● **Petunjuk Latihan**:
**A)** Sebutkan judul buku penulisan ulama perempuan yang disiapkan penerbitannya oleh Tim Media KUPI menurut potongan teks.
**B)** Tuliskan kembali bagian potongan teks dari "Mubadalah.id – Daun-daun" sampai "KUPI berpamit pergi." tanpa mengubah satu kata pun.

● **Potongan Teks**:
····················
Mubadalah.id – Daun-daun di latar kampus UIN Sunan Kalijaga Yogyakarta itu berguguran, luruh satu per satu. Ia seakan menjadi saksi bisu keharuan dan rasa bangga, setelah satu demi satu peserta dan panitia Halaqah Kubra KUPI berpamit pergi.
Malam itu, Minggu 14 Desember 2025 aku berjalan kaki bersama teman-teman redaksi Mubadalah, setelah pulang dari Pendopo Lawas Alun-alun Yogyakarta. Kami bertiga menyusuri langkah menuju tempat istirahat di Club House di kawasan kampus UIN Sunan Kalijaga Yogyakarta. Hatiku tentu saja masih terasa hangat dengan kebersamaan selama tiga hari ini.
Meski jauh sebelum pelaksanaan, sekitar tiga bulan ke belakang, aku bersama teman-teman Tim Media KUPI sudah euforia menyambut Halaqah Kubra. Kami secara khusus menyiapkan penerbitan buku penulisan ulama perempuan “Menjadi Rembulan di Rumah Sendiri” hasil dari kegiatan Madrasah Creator KUPI.
Tentu Halaqah Kubra KUPI kali ini menjadi sarat makna. Bagiku tidak hanya sebatas ruang perjumpaan bersama para ulama perempuan dan pegiat isu perempuan, tetapi juga mencermati dinamika isu yang berkembang dari masing-masing peserta yang beragam latar dan dari berbagai daerah di Indonesia.
KUPI bagiku tidak hanya kuat secara metodologi, konsisten dalam gerakan tetapi juga teguh menjaga 9 nilai paradigma KUPI yang menjadi nafas perjuangannya di ruang khidmah masing-masing.
····················
● **Data yang Diberikan**:
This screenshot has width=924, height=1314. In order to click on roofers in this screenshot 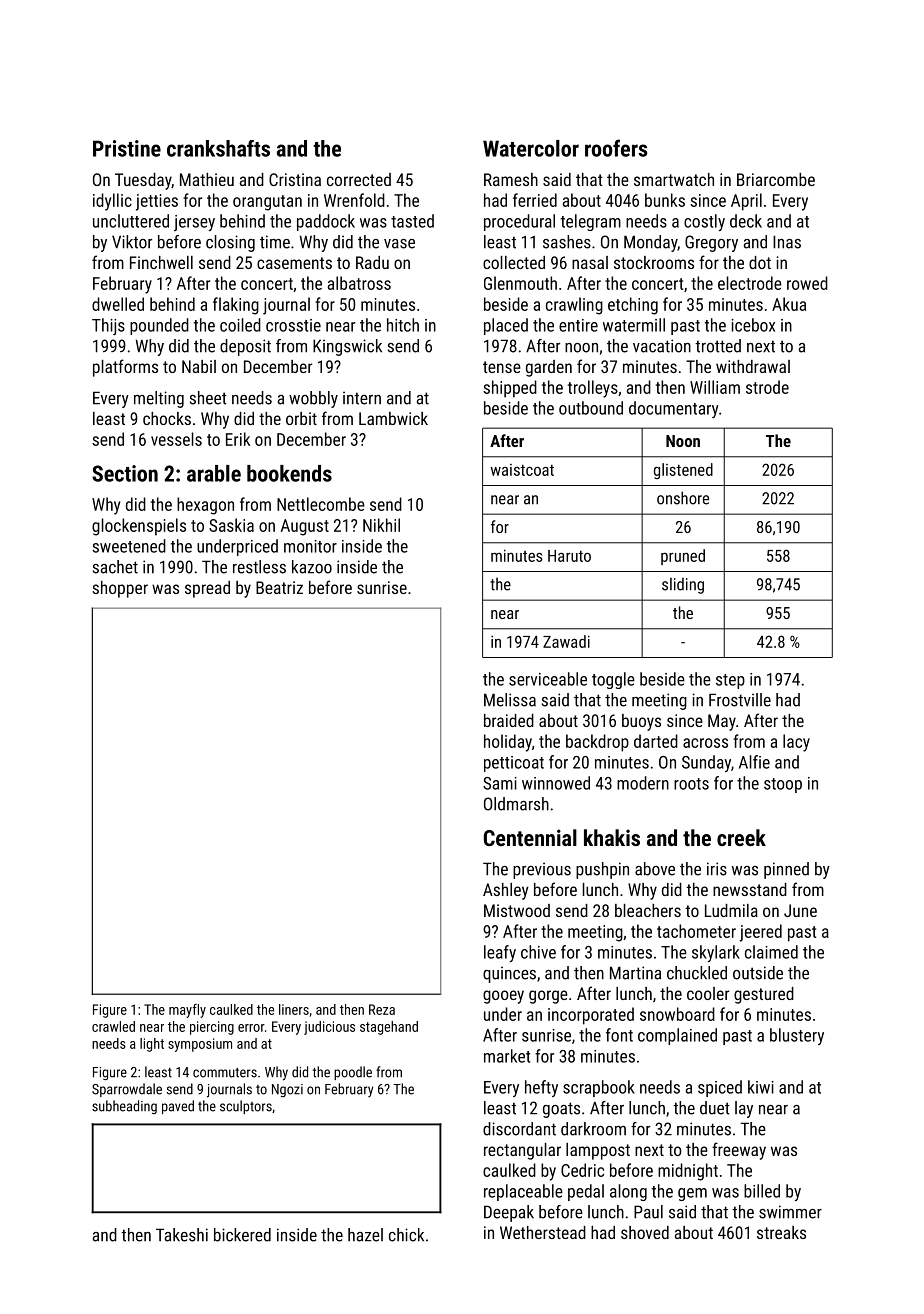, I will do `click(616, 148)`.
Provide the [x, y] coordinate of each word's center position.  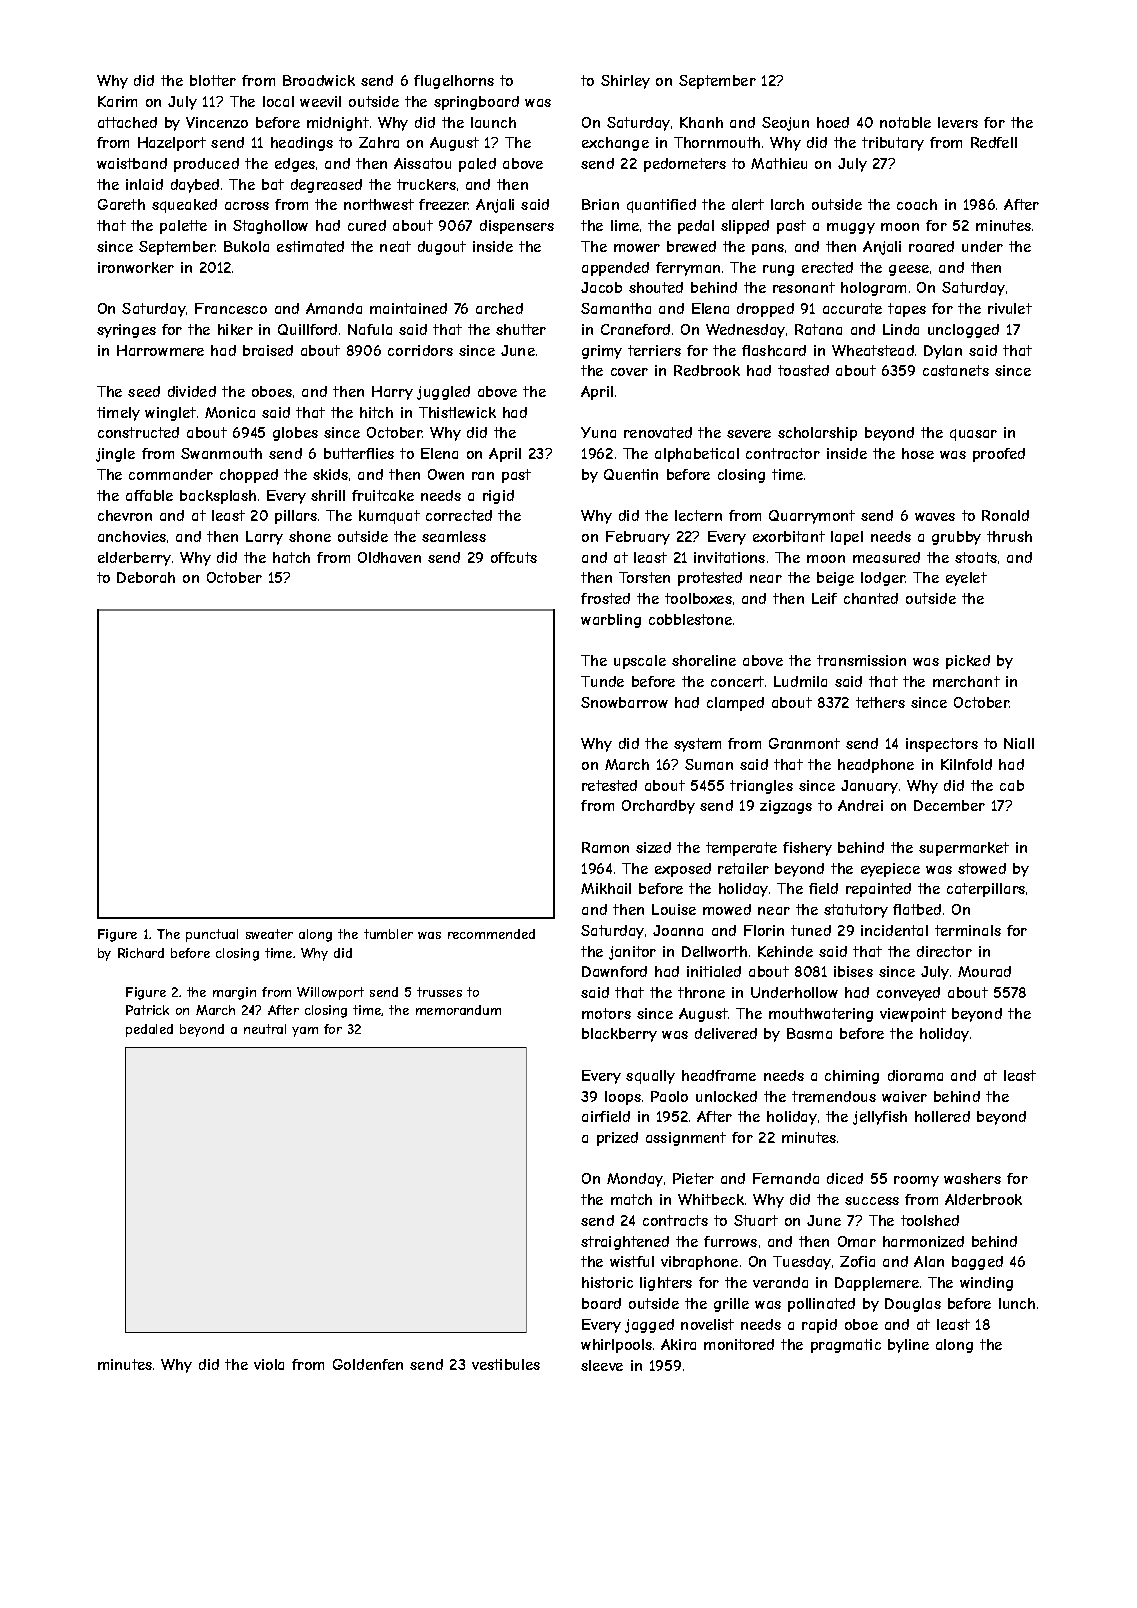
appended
····················
● **Jawaban Tiap Tugas**:
**A)** "Menjadi Rembulan di Rumah Sendiri"

**B)**
Mubadalah.id – Daun-daun di latar kampus UIN Sunan Kalijaga Yogyakarta itu berguguran, luruh satu per satu. Ia seakan menjadi saksi bisu keharuan dan rasa bangga, setelah satu demi satu peserta dan panitia Halaqah Kubra KUPI berpamit pergi.